» **EXERCISE AIM**: Starting at the line with "Toggle the Format" and going on through the line with "Task: Click Done in Primary Directions dialog", reproduce each line in the records below exactly and nothing more.

===== SOURCE MATERIAL =====

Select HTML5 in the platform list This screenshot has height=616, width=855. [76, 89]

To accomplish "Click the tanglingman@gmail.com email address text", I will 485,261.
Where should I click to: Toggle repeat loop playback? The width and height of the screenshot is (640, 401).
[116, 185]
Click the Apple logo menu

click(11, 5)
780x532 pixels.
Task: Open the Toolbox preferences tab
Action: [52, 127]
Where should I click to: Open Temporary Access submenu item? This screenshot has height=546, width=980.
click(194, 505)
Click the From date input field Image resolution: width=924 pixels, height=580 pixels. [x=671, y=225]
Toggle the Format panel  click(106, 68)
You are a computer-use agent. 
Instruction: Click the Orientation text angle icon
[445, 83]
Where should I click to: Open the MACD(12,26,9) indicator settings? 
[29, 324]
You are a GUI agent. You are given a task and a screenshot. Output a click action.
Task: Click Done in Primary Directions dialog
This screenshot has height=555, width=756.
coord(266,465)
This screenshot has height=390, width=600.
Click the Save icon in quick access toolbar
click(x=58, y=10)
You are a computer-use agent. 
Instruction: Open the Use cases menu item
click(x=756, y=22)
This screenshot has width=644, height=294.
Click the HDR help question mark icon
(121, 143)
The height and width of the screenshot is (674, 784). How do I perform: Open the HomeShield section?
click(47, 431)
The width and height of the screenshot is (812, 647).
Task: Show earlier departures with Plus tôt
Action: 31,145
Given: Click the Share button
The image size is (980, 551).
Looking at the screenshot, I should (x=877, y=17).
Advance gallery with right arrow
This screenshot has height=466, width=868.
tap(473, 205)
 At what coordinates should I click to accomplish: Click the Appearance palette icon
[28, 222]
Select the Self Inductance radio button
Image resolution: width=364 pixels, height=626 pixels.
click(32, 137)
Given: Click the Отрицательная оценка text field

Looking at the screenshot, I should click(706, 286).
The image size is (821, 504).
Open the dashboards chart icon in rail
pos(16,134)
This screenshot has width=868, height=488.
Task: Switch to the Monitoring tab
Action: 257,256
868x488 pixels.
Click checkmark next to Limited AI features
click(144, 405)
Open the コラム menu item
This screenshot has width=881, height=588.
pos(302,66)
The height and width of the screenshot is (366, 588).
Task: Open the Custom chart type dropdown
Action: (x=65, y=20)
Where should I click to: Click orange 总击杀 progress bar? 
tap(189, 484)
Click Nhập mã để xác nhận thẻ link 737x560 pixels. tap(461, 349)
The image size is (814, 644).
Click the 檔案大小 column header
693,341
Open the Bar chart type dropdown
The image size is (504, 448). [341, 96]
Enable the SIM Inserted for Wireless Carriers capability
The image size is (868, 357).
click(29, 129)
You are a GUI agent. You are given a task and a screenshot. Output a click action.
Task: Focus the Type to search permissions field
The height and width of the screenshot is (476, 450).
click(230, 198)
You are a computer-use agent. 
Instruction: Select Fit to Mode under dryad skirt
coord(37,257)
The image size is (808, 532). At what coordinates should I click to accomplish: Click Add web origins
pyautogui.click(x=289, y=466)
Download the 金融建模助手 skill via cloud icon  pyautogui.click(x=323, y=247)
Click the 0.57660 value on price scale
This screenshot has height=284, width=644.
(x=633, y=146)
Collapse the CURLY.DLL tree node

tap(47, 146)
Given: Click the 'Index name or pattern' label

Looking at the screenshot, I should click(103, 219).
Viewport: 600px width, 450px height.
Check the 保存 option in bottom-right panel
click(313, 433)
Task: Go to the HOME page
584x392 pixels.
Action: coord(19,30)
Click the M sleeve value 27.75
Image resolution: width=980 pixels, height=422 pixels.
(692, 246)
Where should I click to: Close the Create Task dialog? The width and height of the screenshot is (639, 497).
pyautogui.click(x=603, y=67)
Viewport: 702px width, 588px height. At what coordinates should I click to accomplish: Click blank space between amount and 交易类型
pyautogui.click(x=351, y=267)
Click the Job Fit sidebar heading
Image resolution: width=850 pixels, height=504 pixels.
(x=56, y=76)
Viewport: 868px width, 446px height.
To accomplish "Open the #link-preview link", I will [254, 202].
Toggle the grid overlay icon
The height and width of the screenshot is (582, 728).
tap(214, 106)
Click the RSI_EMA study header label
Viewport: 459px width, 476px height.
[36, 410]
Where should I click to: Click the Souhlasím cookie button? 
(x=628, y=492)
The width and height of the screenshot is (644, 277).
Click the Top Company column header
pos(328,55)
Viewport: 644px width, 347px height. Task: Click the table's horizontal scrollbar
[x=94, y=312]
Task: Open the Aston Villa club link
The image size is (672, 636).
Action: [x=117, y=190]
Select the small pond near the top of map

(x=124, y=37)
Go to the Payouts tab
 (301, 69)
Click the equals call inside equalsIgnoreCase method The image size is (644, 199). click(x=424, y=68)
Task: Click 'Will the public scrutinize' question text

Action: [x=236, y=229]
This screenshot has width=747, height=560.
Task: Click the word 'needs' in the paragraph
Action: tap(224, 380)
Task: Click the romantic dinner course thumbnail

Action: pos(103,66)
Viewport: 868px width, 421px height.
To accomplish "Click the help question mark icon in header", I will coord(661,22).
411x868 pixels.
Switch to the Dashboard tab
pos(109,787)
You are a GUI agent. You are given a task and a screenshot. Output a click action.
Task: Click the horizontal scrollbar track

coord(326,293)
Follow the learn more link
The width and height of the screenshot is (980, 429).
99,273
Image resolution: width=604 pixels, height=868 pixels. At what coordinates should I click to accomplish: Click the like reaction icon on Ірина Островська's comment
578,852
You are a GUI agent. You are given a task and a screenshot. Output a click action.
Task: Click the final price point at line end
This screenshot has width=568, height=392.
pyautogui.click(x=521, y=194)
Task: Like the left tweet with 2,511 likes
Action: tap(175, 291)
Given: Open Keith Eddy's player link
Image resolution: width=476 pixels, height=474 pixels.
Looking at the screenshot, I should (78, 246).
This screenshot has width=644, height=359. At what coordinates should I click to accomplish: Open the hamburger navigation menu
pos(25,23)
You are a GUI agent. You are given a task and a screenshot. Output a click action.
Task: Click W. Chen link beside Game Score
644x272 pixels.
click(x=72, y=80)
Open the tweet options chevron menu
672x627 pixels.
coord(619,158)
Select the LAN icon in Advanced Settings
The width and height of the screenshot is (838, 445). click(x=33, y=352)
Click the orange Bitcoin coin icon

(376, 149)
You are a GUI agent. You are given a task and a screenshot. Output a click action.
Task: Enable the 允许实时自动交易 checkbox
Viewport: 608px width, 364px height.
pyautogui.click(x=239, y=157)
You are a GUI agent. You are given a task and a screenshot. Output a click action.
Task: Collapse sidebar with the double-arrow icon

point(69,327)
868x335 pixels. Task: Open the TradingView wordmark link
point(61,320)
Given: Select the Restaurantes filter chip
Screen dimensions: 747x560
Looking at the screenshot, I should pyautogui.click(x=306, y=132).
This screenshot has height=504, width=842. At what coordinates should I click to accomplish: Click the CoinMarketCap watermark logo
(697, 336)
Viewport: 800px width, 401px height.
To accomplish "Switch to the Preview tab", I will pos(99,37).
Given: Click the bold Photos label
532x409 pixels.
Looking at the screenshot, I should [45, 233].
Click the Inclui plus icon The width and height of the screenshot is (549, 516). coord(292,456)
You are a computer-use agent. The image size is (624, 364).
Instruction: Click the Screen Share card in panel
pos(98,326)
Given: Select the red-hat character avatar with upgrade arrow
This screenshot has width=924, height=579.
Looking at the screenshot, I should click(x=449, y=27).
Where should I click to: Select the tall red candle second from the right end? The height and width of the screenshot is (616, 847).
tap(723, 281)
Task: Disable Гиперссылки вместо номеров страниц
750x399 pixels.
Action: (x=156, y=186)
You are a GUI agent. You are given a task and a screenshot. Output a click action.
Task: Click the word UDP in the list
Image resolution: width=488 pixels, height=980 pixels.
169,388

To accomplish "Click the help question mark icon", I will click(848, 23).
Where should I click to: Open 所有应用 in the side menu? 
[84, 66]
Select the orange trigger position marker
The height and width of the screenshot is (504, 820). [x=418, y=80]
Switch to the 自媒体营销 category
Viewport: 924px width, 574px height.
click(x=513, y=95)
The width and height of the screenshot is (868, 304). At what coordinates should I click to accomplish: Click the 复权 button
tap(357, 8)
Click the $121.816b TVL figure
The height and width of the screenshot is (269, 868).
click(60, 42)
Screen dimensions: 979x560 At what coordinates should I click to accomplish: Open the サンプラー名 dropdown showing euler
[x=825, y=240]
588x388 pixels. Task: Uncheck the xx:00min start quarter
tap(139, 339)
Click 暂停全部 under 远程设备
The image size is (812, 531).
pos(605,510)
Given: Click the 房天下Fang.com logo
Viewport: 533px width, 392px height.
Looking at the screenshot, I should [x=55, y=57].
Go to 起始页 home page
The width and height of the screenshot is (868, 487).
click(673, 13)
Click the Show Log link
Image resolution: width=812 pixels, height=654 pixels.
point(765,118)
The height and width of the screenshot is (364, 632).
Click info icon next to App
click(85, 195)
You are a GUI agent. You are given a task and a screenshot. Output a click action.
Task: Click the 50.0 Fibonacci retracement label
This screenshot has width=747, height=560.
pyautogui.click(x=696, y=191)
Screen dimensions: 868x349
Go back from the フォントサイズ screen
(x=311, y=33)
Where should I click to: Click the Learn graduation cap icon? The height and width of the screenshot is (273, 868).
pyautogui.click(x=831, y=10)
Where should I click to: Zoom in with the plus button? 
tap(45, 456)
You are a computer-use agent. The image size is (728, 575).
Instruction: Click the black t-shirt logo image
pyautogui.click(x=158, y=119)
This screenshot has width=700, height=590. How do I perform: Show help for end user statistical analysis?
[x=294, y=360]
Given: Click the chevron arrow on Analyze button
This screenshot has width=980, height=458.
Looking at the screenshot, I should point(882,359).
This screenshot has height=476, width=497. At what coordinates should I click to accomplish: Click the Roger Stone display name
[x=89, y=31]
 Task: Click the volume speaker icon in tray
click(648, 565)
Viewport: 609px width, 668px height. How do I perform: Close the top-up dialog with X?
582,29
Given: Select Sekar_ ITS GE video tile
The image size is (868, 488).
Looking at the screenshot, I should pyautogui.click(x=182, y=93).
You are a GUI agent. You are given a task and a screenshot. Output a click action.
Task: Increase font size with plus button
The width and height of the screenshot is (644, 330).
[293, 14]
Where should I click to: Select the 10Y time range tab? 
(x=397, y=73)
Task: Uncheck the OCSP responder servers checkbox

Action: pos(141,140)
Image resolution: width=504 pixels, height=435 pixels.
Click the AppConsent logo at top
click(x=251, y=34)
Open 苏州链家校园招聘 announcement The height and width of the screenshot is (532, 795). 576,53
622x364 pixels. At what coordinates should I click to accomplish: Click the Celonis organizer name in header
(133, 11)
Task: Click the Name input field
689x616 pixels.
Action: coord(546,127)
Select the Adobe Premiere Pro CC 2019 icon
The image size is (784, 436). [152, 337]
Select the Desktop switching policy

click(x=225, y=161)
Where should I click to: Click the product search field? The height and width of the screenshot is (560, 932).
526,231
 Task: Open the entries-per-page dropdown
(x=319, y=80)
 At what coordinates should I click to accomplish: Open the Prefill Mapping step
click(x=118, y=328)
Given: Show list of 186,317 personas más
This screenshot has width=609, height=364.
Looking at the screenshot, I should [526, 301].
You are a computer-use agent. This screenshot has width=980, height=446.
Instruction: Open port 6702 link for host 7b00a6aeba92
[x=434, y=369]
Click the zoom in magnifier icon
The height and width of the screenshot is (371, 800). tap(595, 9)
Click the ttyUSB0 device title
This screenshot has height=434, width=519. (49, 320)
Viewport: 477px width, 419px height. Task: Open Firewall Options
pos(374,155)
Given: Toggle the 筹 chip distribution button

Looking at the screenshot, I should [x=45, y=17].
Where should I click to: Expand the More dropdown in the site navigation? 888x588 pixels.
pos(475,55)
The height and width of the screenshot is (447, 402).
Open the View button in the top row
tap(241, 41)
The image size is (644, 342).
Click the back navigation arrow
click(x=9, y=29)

=====

» **ANSWER FOR THE TASK**:
Toggle the Format panel  click(106, 68)
You are a computer-use agent. 
Instruction: Click the Orientation text angle icon
[445, 83]
Where should I click to: Open the MACD(12,26,9) indicator settings? 
[29, 324]
You are a GUI agent. You are given a task and a screenshot. Output a click action.
Task: Click Done in Primary Directions dialog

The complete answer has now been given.